El cinturón reduce a la mitad el riesgo de fatalidades y, en vuelcos, la mortalidad baja hasta un 77%. En ciudad, llevarlo hace que la probabilidad de lesiones graves o muerte sea cinco veces menor.
Sin embargo, en 2025, 157 personas murieron en turismos y furgonetas sin cinturón o SRI. En Europa, entre 25% y 50% de los ocupantes en accidentes mortales no lo usaba, y solo un tercio de los niños estaba correctamente asegurado. El ERSO estima que un uso adecuado del 99% podría salvar hasta 900 vidas al año.

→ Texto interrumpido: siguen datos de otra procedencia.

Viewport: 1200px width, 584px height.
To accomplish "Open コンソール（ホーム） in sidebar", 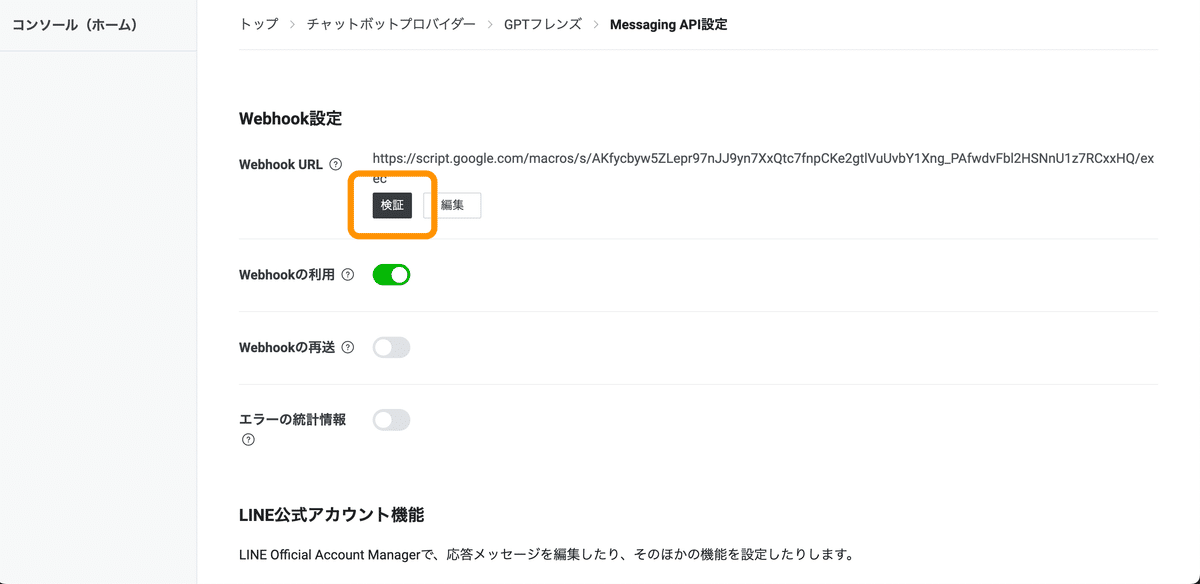I will tap(74, 25).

No abrocharse atrás no solo pone en riesgo al pasajero que lo omite; en un choque frontal puede multiplicar por 8 el riesgo de causar lesiones a quienes viajan delante.
Los niños necesitan SRI adaptados a su peso y altura. Bien usados, reducen entre 55% y 60% el riesgo de muerte o lesiones graves y previenen 9 de cada 10 lesiones severas. Un uso incorrecto puede anular su eficacia.
Cada trayecto es una oportunidad para marcar la diferencia. Un clic, abrocharse el cinturón o asegurar al niño correctamente, puede salvar vidas. Viajar seguro es un hábito que no cuesta nada, pero puede cambiarlo todo. Haz de la seguridad tu compañero de viaje.